COVID-19 and Club Deals: An Alternative to Debt Financing for Acquirors

Posted by George E. Rudy, Philip O. Brandes, and Joshua J. La Vigne, Mayer Brown LLP, on Thursday, June 11, 2020

Editor’s Note: George E. Rudy is counsel, Philip O. Brandes is partner, and Joshua J. La Vigne is an associate at Mayer Brown LLP. This post is based on a Mayer Brown memorandum by Mr. Rudy, Mr. Brandes, Mr. LaVigne, and William R. Kucera.

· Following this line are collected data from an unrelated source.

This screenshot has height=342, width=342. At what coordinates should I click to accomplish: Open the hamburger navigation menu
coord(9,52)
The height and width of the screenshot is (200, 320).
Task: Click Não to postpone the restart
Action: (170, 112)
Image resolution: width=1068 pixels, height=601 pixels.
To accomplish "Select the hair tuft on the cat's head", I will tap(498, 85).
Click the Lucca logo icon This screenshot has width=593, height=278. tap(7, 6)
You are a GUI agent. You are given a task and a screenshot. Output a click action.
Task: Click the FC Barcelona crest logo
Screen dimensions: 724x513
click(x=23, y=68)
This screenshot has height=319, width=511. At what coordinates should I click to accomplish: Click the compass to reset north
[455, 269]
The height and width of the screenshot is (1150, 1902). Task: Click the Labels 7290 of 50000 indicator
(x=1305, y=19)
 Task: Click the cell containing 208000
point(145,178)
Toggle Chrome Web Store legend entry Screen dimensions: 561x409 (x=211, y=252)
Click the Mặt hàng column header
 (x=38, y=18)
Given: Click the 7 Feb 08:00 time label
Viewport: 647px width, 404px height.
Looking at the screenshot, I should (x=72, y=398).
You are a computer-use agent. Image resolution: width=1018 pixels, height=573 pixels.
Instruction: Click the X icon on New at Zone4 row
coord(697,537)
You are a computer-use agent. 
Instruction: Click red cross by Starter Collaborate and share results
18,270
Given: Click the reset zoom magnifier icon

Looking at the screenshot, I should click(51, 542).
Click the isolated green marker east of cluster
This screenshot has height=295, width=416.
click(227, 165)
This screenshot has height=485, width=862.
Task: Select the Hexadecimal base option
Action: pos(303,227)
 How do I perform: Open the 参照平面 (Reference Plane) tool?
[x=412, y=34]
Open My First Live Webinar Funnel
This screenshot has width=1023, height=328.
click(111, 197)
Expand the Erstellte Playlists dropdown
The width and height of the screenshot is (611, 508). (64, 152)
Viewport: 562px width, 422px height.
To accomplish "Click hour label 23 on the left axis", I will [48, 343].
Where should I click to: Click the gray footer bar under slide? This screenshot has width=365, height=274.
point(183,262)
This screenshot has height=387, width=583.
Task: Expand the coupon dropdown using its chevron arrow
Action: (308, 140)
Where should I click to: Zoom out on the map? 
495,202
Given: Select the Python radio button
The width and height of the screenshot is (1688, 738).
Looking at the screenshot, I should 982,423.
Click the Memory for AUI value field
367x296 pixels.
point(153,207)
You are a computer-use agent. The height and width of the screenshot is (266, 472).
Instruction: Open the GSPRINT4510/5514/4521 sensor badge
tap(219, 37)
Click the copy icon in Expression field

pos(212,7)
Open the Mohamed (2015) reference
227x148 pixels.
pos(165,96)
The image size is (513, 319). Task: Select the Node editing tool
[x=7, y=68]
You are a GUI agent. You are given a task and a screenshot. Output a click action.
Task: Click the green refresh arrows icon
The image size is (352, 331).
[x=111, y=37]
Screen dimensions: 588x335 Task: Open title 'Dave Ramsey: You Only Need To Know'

As the COVID-19 pandemic continues to cause turmoil in the global economy and financial markets, debt financing sources are tightening their grip on available liquidity while reassessing existing facilities and lending practices in light of these new market conditions. Many companies have drawn down existing revolvers as a source of liquidity to ride out the downturn. These factors have limited the availability of acquisition financings and resulted in more lender-friendly terms for any newly issued debt, including increased borrowing costs and stricter financial covenants. In light of the current economic circumstances, acquirors who wish to pursue new opportunities could consider a club deal as an alternative to debt financing and a way in which they may pursue larger targets, stretch their available dry powder, and spread their risk across a wider number of investments.

Club Deals

A club deal, also known as a consortium, is when two or more private equity firms, family offices or other investors jointly purchase a business. There are a number of reasons why an acquiror may consider a club deal in today’s market. First and foremost is access to additional capital, especially when access to debt may be limited and/or only available on very lender-friendly terms. Teaming up with one or more parties allows joint acquirors to pursue larger transactions than they otherwise may not have had the capital to pursue. In addition, sellers typically prefer an all-equity transaction because it generally can be executed quicker and offers greater deal certainty than a debt-financed deal (though this deal certainty may be offset somewhat by concerns a seller may have with a deal with joint bidders, as described below). Addressing another important concern in today’s market, club deals allow the joint acquirors to spread their risk over a number of investments rather than committing a large amount of capital to one target. Finally, certain partners can bring unique industry experience and synergy opportunities to the consortium that it may not otherwise have, making it a more appealing buyer, allowing it to pay more for the asset and enhancing the chances of success of the target following the acquisition.